On Sat, 21 Sept 2024 at 10:43, Giuseppe D'Angelo
<giuseppe.dang...@kdab.com> wrote:
>
> Hello,
>
> The attached patch modifies std::atomic's primary template. The goal is
> to improve compatibility with Clang, while also possibly making it more
> complaint with the changes introduced by P0883 / C++20.
>
> Simplifying, std::atomic has a `T t = T()` NDSMI and a defaulted default
> constructor.
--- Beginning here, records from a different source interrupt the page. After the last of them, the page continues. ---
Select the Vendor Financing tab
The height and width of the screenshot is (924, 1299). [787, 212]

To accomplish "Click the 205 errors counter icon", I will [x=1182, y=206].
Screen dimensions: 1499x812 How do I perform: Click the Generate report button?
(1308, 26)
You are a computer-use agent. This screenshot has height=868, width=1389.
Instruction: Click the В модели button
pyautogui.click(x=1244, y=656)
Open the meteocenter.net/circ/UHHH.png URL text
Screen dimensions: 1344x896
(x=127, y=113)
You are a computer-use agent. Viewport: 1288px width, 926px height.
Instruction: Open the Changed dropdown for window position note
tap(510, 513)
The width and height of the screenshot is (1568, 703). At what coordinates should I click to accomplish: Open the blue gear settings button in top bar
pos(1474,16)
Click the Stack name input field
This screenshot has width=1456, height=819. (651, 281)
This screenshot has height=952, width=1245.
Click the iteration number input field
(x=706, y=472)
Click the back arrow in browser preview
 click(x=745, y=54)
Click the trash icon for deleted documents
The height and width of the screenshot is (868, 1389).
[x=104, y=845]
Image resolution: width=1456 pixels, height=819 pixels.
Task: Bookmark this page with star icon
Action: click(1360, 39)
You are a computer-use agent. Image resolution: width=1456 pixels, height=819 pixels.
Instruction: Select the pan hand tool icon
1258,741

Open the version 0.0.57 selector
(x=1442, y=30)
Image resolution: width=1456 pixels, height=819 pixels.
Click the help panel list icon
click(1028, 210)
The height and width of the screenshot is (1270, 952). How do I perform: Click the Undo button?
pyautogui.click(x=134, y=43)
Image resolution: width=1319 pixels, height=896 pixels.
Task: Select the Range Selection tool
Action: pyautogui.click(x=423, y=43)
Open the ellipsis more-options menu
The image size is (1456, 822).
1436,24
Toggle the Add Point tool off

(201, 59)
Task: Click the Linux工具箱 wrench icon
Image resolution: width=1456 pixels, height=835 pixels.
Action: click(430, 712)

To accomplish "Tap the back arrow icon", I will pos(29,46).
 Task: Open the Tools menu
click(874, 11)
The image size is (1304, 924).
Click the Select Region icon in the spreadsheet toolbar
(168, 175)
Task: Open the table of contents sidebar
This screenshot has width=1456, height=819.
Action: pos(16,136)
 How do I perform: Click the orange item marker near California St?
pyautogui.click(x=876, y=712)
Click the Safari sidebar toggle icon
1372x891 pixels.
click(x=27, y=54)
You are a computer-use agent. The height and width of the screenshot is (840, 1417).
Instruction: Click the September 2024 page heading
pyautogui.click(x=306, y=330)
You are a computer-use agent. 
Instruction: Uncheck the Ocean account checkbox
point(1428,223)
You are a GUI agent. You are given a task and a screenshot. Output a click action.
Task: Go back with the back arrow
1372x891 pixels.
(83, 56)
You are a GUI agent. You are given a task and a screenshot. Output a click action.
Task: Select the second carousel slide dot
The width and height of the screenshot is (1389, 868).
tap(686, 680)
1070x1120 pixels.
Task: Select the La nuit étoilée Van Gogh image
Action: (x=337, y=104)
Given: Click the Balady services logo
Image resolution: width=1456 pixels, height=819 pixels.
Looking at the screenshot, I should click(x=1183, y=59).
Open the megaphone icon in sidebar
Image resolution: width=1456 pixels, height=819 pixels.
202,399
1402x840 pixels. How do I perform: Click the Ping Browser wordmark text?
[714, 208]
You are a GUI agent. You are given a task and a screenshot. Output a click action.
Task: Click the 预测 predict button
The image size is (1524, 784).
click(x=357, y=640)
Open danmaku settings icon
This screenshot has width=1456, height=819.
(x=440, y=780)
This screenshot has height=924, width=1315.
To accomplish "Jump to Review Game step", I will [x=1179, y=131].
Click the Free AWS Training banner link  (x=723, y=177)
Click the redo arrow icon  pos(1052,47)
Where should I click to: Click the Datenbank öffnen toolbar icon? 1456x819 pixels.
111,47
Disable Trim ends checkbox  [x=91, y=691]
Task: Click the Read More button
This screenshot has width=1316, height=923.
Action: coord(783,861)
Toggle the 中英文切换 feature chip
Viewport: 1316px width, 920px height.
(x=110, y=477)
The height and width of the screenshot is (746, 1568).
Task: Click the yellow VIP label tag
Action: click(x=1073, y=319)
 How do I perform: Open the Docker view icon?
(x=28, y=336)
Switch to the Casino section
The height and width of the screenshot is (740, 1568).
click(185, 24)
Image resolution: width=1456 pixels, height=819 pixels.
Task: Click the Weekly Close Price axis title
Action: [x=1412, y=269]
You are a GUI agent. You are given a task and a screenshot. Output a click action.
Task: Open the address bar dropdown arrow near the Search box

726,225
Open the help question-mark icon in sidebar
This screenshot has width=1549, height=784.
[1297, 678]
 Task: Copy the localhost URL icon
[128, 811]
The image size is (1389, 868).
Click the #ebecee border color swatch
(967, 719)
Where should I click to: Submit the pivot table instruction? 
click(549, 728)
The crux of the problem is that Clang seems to be stricter
> than GCC when that constructor is considered / instantiated.
>
> Given a non-default constructible type NDC, doing something like
>
> constexpr bool b = std::is_default_constructible_v<std::atomic<NDC>>;
>
> causes a hard error on Clang because it will "see" the call to `NDC()`
> in the NDSMI. The code is instead accepted by GCC. This hard error will
> happen anywhere one "mentions" std::atomic<NDC>'s default constructor,
> for instance in libstdc++'s C++20 std::pair implementation (uses them in
> the explicit(bool) bits). You can play with this here:
>
> https://gcc.godbolt.org/z/xcr4zK8hx
>
> PR116769 argues that Clang's behavior is the correct one here, so this
> patch improves compat with Clang by removing the defaulted default
> constructor.

GCC's behaviour seems much more useful.

> A related issue is: what's the value of `b` above? std::atomic's default
> constructor is not constrained, so it should be `true`. Right now we're
> reporting `false` instead.

Good, that's the correct answer :-)
I don't understand why anybody would want the NSDMI to be ignored and
give the wrong answer, or be instantiated and give a hard error.


> Thoughts?

Your patch changes the value of
is_trivially_default_constructible_v<std::atomic<int>> for
C++11/14/17.

Currently that is true for <= 17 and true for >= 20. You patch makes
it always false.

If we did this instead, I think all compilers would handle it
correctly and we wouldn't change any behaviour for C++17 down:

atomic() = default;
#ifdef __cpp_concepts >= 202002
atomic() requires (!std::is_constructible_v<_Tp>) = delete;
#endif

For C++17 there's no NSDMI and the default constructor does the right
thing (getting deleted if T is not default constructible).
For C++20 the default constructor is deleted if the NSDMI would be
ill-formed, which is consistent with the C++17 behaviour.
The triviality of the constructor is unchanged.